**INPUT DATA:**
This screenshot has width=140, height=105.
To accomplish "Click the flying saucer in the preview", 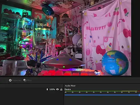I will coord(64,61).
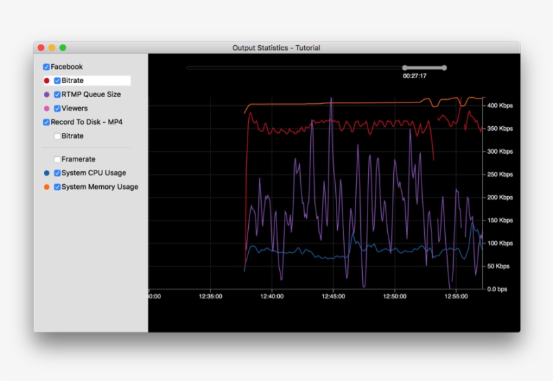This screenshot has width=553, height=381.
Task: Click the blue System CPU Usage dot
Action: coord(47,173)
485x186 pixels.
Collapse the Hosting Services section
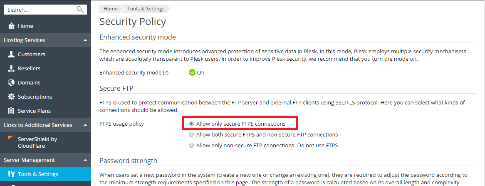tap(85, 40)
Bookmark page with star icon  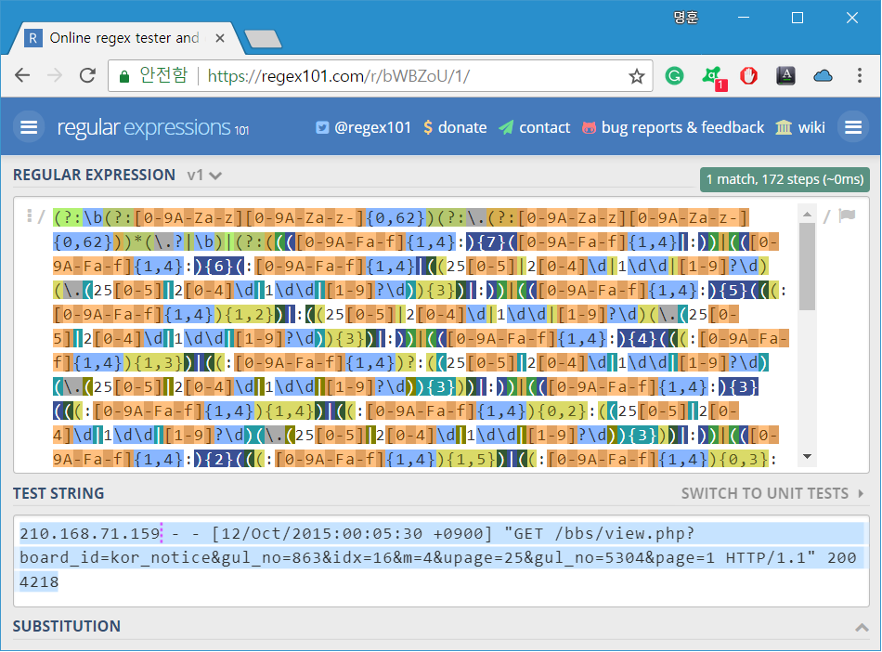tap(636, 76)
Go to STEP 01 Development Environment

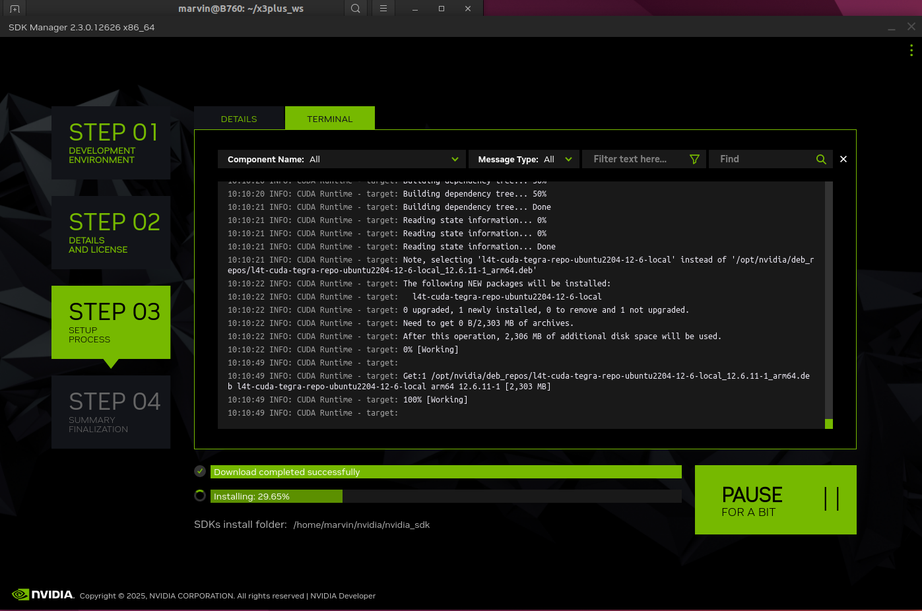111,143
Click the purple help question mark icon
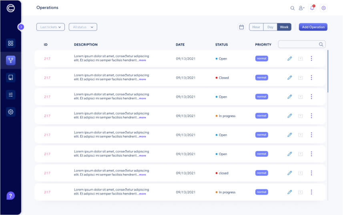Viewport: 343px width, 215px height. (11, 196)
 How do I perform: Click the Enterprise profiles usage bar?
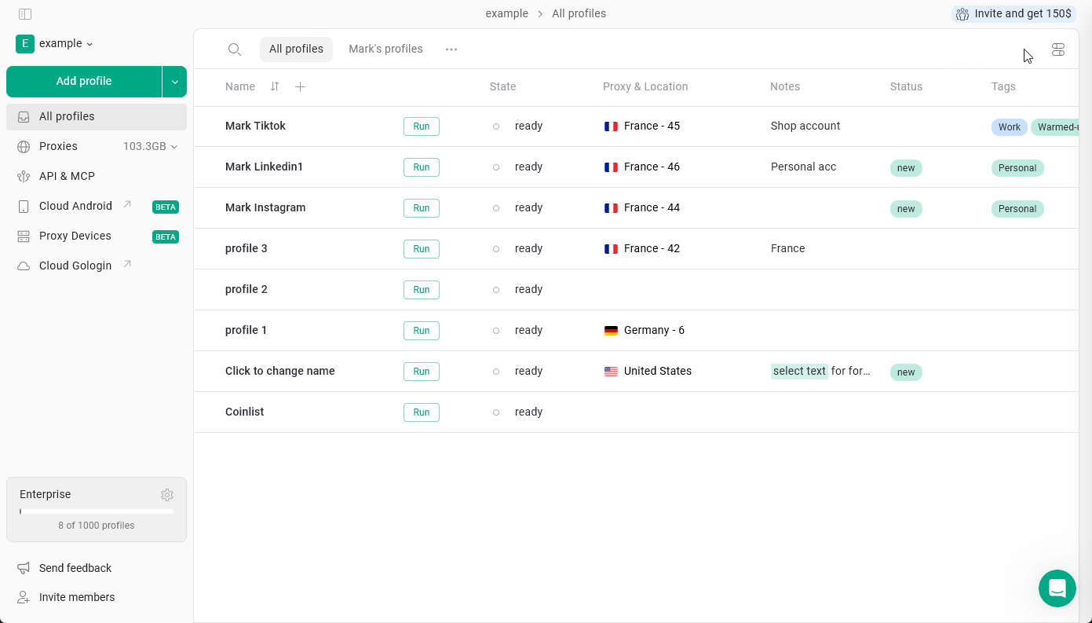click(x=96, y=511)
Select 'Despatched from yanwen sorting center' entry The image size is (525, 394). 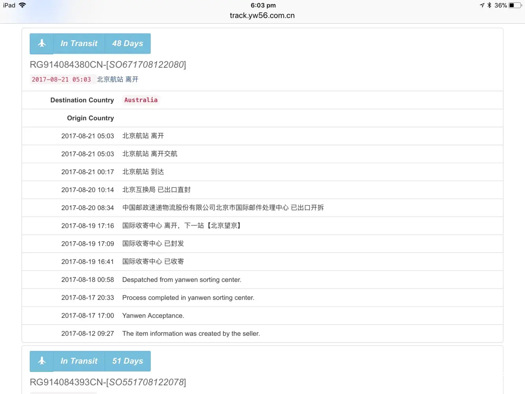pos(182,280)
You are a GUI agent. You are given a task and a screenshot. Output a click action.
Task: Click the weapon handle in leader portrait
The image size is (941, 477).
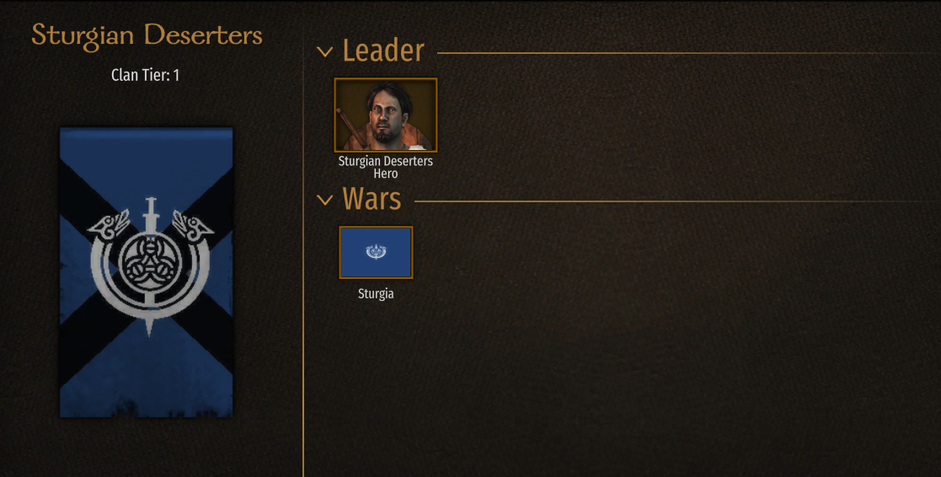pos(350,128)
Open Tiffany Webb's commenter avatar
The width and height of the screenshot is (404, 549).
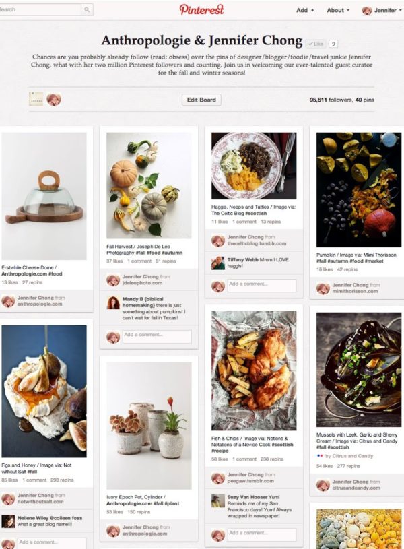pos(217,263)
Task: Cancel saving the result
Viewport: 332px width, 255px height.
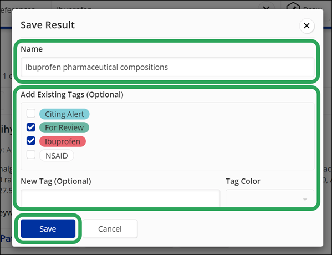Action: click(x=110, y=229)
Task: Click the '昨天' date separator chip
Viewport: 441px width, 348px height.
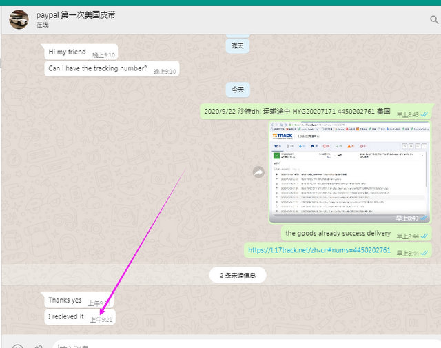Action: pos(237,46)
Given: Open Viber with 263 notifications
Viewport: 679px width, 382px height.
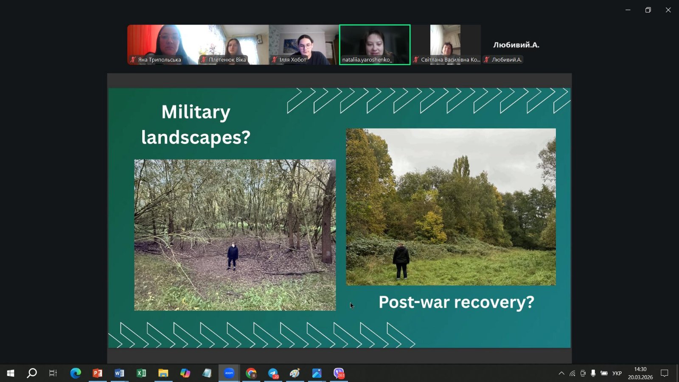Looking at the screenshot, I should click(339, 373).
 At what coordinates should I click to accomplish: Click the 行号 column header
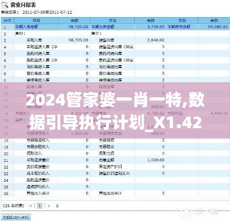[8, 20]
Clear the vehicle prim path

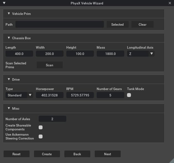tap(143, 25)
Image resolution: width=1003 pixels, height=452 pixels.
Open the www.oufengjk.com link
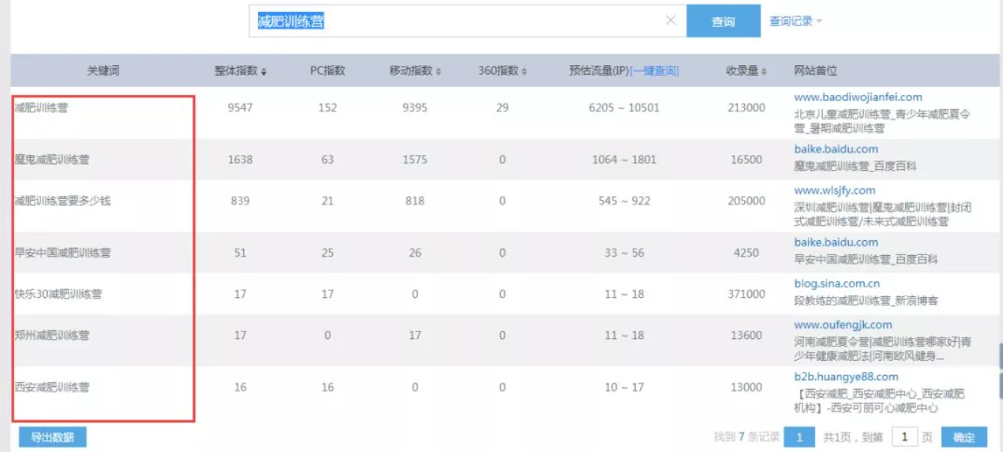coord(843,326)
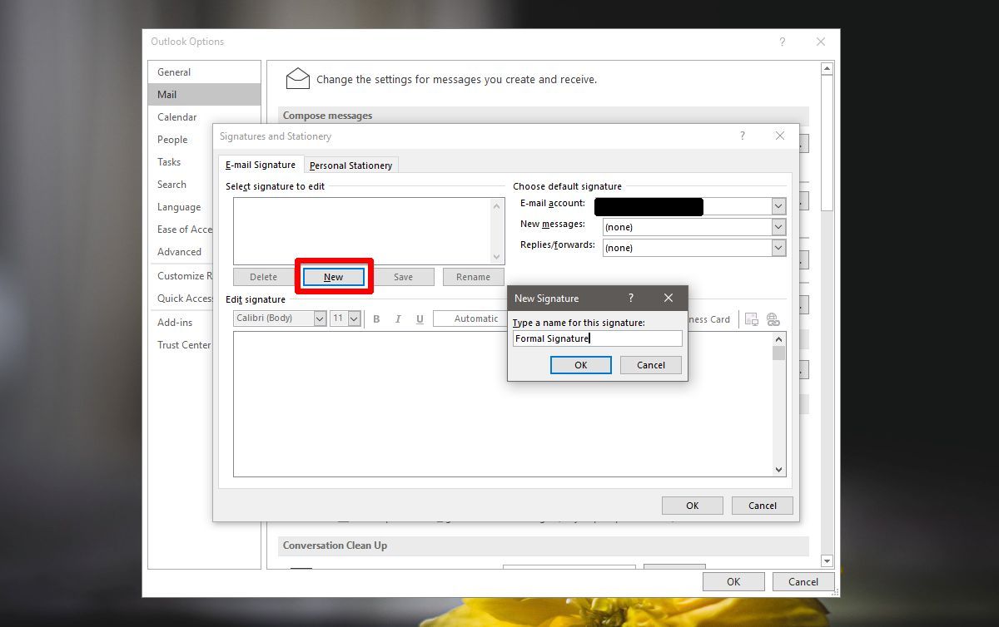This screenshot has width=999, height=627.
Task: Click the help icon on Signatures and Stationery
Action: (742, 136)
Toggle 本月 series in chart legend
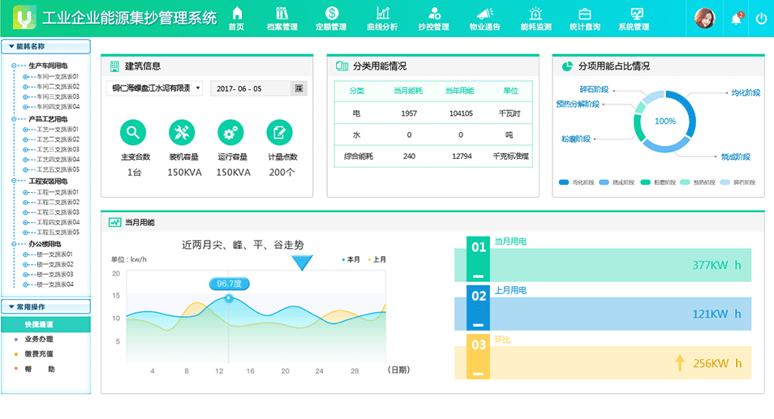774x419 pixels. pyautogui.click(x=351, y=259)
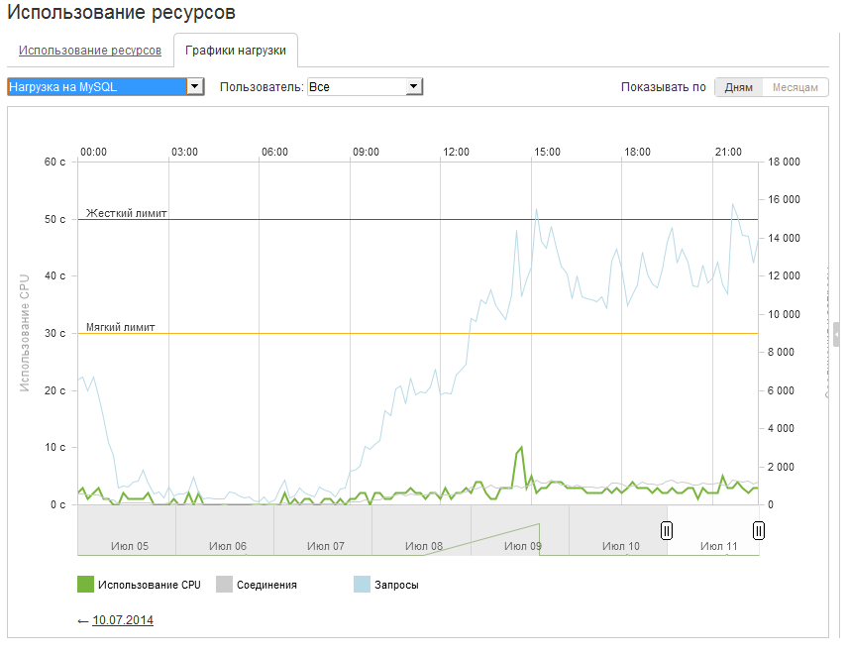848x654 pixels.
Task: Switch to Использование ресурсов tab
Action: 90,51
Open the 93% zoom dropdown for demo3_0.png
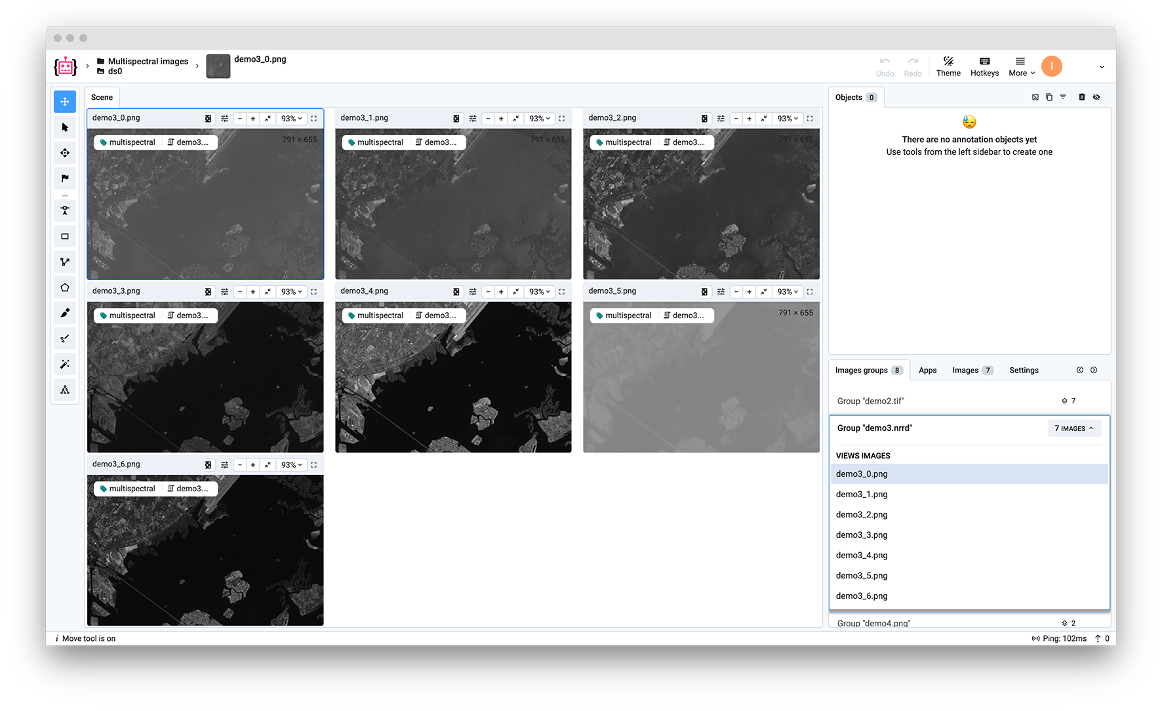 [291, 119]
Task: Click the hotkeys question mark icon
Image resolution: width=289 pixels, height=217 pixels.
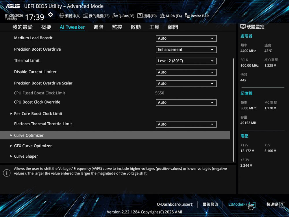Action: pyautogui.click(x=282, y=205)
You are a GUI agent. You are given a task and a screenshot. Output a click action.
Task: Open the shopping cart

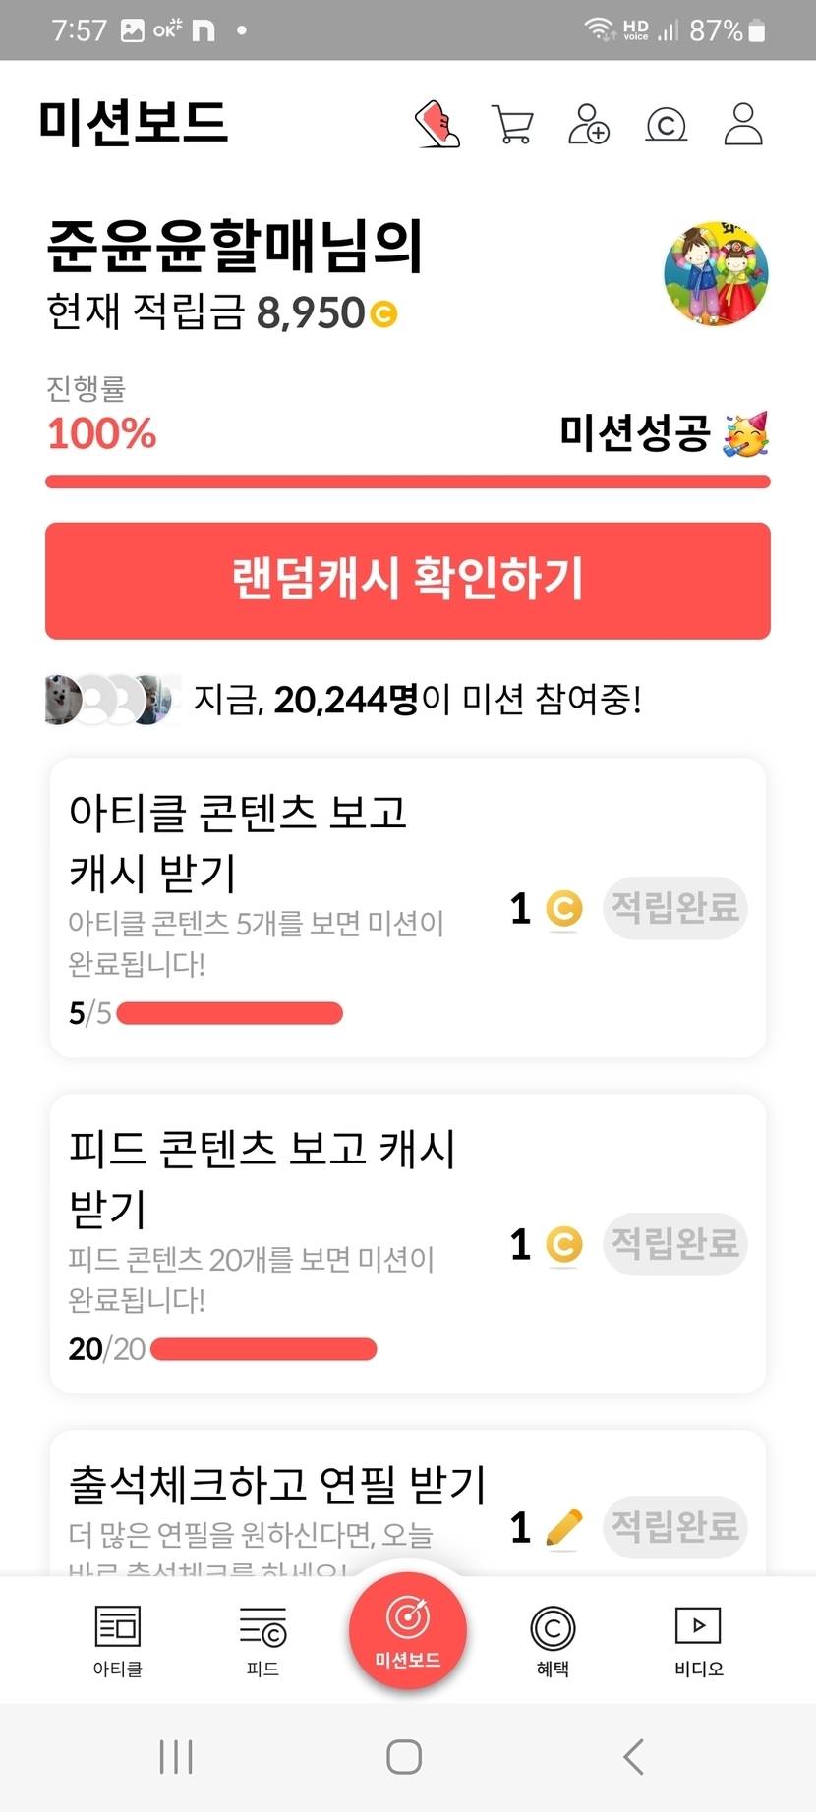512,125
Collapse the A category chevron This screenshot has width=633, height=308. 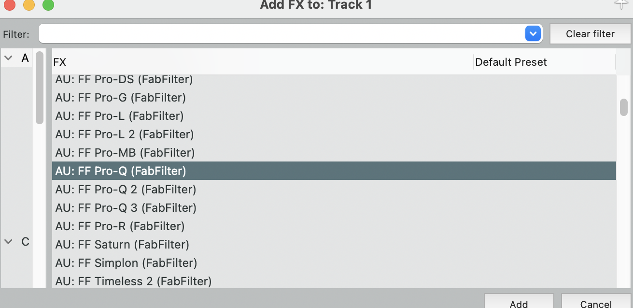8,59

**WORK TASK:** From the records above, write out exactly the lines that begin at the line with "Open Tiffany Webb's commenter avatar" and end at the line with "Image resolution: width=1003". Pictures must not appear in the output.

**RESPONSE:**
Open Tiffany Webb's commenter avatar
The width and height of the screenshot is (404, 549).
pos(217,263)
Task: Cancel saving the result
Viewport: 332px width, 255px height.
Action: click(x=110, y=229)
Task: Click the '昨天' date separator chip
Viewport: 441px width, 348px height.
Action: pos(237,46)
Given: Open Viber with 263 notifications
Viewport: 679px width, 382px height.
Looking at the screenshot, I should click(339, 373).
 At what coordinates should I click to accomplish: Click the 行号 column header
[8, 20]
Clear the vehicle prim path

tap(143, 25)
Image resolution: width=1003 pixels, height=452 pixels.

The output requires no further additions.